Being native Congolese (central Africa area), vulnerability was always something frowned upon growing up. My mother would tell me that vulnerability would lead to people walking all over me, my father pretty much trained me to be a mini version of himself, so feeding too much into your emotions was never perceived as a good thing. Over the years, I have gotten so comfortable with only showing off my strengths and achievements, so much that vulnerability has always been sub-consciously perceived as a weakness, although I have always admired those who easily share their vulnerability with me. Part of the reason why I have perceived vulnerability as a weakness for so long, aside from my upbringing, it is because I struggled understanding the fine line between being vulnerable vs. being a victim. Since not sharing my vulnerability with others seems to limit my ability to build a deep and intimate connection with my peers, lately, I have had time to really explore what vulnerability means, and how it can actually be a strength. Here are 3 things that I have been meditating on to improve my ability to be more vulnerable, and hopefully inspire you to do the same:

  • Really putting myself out there, baring it all - While I do believe that people admire me for my achievements, I think that it is really important and powerful to share my fears, weaknesses and doubts with my blog readers, social media followers, and friends. People may not always agree with some of my raw thoughts and feelings, but that’s okay, at least it is out there and hopefully it will inspire someone.

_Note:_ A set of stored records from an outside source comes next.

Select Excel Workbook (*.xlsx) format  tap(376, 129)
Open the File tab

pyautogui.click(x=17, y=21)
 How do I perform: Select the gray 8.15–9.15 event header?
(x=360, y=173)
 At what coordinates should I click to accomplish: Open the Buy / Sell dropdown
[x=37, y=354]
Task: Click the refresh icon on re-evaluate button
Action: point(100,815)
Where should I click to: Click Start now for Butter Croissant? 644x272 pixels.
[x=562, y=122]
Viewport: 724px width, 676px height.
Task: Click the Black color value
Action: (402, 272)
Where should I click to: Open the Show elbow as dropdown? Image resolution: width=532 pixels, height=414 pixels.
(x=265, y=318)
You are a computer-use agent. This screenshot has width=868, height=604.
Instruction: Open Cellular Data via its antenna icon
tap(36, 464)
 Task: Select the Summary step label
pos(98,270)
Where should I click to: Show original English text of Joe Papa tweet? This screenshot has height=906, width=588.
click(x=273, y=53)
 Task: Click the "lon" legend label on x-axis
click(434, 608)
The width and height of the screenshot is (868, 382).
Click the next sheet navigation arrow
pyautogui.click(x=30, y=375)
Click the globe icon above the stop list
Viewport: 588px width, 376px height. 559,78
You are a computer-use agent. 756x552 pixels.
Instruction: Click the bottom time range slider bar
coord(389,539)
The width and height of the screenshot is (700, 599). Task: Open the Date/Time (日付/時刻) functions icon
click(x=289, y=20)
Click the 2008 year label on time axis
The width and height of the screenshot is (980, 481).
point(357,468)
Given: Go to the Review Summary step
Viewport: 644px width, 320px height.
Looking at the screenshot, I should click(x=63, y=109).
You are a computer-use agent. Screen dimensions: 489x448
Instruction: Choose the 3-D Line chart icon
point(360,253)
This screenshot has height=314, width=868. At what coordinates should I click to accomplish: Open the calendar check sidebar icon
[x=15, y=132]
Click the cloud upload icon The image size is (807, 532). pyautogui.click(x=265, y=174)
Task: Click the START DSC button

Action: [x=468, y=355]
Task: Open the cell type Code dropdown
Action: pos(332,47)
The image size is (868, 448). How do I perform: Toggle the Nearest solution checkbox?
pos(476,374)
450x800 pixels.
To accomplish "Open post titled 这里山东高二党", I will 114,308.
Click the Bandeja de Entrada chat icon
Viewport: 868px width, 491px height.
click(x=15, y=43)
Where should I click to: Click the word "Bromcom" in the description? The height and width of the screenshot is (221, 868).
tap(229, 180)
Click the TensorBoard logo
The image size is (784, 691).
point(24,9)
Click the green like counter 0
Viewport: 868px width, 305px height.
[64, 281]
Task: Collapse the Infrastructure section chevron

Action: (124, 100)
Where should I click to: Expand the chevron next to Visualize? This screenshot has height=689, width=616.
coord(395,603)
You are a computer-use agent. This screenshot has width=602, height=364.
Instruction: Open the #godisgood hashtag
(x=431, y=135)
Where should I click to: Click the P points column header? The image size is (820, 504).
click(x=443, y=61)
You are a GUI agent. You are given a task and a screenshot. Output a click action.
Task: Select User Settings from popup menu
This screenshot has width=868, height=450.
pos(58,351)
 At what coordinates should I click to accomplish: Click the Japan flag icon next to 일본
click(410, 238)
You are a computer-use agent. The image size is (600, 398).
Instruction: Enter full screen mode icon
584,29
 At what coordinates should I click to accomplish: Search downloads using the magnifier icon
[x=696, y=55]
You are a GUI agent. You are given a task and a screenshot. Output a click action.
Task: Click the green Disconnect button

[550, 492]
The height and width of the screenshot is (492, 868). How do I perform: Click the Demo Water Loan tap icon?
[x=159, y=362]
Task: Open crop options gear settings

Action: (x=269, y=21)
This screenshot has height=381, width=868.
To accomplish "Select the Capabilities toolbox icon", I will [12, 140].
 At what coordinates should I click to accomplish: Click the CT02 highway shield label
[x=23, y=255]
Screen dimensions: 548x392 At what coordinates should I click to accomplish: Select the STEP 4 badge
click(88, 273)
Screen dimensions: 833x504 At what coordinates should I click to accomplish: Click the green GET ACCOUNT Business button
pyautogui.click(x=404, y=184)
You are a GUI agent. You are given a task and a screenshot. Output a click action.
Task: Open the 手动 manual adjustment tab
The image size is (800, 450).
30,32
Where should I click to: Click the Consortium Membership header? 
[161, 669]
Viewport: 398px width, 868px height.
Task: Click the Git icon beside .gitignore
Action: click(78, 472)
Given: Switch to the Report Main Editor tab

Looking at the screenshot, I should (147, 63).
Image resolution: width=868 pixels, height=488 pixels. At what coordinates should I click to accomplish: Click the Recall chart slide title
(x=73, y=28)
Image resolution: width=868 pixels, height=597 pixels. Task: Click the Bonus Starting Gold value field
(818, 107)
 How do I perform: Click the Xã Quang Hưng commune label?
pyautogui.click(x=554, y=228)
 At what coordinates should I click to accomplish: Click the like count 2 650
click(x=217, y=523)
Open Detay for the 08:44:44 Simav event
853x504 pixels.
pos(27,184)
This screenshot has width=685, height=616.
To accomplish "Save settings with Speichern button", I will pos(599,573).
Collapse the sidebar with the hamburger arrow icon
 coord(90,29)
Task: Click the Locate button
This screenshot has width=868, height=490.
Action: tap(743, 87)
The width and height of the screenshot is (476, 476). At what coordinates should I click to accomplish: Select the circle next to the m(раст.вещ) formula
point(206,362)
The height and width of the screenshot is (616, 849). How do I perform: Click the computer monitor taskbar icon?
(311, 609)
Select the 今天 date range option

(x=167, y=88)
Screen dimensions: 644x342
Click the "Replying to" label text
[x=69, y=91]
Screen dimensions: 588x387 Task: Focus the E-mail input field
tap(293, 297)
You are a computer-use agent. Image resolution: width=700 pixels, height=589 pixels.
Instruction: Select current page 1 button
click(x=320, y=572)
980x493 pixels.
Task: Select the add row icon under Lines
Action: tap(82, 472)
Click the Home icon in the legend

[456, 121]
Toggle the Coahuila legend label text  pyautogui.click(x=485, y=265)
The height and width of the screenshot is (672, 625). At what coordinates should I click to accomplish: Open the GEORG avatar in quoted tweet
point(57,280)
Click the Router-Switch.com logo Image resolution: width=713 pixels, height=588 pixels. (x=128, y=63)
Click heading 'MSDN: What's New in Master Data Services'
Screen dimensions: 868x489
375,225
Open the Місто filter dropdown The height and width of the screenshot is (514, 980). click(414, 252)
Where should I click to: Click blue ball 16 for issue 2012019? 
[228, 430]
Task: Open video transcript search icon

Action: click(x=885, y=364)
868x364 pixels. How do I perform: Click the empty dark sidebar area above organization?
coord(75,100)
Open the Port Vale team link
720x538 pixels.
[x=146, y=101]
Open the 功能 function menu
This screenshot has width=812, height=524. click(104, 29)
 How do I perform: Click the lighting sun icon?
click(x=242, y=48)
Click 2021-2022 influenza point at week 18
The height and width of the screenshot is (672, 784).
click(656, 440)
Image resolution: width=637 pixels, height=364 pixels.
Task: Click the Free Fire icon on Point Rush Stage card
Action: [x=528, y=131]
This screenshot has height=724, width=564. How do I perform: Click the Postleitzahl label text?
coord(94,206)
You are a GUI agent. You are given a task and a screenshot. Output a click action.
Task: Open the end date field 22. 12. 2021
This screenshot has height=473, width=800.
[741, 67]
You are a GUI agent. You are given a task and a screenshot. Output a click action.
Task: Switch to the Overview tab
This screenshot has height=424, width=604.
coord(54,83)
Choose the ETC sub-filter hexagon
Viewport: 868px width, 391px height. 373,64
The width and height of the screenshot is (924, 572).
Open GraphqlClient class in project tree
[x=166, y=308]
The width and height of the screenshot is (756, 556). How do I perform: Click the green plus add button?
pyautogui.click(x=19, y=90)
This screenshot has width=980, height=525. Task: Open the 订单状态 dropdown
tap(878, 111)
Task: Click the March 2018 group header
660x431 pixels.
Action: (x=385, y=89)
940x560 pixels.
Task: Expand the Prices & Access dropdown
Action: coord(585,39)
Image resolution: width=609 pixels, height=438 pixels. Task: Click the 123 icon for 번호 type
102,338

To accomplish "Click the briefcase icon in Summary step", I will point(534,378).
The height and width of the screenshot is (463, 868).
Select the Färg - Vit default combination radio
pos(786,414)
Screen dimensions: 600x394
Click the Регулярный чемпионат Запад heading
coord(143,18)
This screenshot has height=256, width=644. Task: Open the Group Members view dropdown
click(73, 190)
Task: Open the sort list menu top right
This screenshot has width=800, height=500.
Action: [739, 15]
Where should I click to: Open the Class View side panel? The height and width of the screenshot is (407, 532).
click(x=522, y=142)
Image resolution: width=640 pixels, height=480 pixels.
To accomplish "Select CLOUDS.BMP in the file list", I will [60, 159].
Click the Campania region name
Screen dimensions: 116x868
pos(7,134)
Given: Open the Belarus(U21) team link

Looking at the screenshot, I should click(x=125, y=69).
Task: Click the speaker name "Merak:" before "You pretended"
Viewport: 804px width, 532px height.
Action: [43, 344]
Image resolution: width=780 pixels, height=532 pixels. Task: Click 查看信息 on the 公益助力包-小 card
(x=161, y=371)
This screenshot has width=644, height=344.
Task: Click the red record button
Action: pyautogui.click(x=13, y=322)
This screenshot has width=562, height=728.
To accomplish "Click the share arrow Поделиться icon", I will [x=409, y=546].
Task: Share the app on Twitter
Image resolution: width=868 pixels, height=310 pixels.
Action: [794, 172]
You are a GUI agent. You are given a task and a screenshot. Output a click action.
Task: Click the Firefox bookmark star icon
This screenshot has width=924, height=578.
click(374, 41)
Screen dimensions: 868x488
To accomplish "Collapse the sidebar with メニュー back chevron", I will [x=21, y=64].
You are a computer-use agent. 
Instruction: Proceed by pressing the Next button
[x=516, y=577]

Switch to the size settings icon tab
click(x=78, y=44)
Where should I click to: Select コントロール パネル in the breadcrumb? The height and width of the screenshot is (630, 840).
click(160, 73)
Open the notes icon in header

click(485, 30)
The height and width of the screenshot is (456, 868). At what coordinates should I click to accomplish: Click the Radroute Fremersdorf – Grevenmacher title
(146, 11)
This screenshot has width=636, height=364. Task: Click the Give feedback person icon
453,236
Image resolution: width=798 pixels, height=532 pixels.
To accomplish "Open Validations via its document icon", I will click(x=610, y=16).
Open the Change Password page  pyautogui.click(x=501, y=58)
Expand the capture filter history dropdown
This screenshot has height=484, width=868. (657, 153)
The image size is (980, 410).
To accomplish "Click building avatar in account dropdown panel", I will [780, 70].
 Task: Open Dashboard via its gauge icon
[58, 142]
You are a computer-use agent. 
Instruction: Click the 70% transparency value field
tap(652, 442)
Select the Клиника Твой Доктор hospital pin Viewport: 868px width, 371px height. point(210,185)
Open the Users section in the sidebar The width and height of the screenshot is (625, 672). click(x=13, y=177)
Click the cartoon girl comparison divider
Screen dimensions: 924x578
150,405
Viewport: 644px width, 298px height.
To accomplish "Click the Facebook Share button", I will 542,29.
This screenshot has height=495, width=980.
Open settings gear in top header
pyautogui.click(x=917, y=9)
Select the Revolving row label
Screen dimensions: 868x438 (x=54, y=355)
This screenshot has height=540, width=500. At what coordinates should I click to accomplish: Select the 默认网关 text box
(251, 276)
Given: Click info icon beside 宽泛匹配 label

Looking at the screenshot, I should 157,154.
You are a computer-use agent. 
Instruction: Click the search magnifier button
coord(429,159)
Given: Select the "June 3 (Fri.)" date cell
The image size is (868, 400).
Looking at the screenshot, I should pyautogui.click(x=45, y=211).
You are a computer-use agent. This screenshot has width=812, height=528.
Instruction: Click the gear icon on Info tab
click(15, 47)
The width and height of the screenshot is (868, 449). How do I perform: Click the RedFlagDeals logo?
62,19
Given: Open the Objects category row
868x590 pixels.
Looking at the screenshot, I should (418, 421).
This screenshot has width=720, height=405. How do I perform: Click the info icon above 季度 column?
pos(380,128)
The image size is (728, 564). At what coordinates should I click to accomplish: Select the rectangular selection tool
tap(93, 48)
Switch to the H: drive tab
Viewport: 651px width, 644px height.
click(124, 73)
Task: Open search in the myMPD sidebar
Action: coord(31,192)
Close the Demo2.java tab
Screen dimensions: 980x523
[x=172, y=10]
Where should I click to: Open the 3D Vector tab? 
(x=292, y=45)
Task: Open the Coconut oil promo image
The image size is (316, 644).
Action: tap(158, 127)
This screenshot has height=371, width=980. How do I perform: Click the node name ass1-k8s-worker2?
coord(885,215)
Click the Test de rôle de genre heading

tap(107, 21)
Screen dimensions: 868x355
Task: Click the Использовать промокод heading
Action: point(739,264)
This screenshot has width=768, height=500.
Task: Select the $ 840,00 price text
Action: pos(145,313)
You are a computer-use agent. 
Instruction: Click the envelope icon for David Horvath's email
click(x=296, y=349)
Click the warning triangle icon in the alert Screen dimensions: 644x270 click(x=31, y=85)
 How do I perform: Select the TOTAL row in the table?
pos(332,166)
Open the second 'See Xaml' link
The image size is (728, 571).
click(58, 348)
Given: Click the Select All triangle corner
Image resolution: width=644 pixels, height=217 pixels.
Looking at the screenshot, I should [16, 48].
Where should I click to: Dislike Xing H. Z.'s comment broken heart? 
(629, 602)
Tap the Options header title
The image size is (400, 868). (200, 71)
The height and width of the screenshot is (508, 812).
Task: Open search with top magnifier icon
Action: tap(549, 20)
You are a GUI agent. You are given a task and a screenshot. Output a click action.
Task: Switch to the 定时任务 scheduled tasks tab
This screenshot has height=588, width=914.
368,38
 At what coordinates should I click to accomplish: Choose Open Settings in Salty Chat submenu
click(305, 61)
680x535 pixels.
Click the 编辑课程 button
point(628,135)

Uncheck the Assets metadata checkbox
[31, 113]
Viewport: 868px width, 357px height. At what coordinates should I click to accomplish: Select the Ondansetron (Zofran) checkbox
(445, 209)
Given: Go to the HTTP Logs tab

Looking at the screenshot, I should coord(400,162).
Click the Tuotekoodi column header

  • Identifying my internalized triggers - I am someone hyper by nature, but always short fewd when things don’t always go as planned or don’t go my way (youngest child syndrome). Not only is this not okay, but it’s embarrassing looking back at the instances that I’ve lacked self-control to stop myself from feeding too much into my emotions at times when I shouldn't have. All of us have certain behavioural patterns and reasons for reacting to certain things, getting to the root cause of those triggers is key.
  • Letting go of some of my childhood perceptions taught to me by my parents and culture. Now, don’t get me wrong, my parents have taught me many great things in life but vulnerability isn’t one of them. Culturally, society has imposed on black women to always be ‘strong’ (what that really means is always look tough, be loud and don’t let anyone walk all over you, ever!), and I see how that’s working out for us, not always pretty. Don’t get me wrong, I pride black women for their sass and confidence, we don’t always have much of choice since we’re not always perceived in the best light, so we have to be strong when facing scrutiny. However, it is important to remove this notion that expressing our fears and doubts, which we all share, is a weakness. Instead, this is a strength that should be vocalized and celebrated.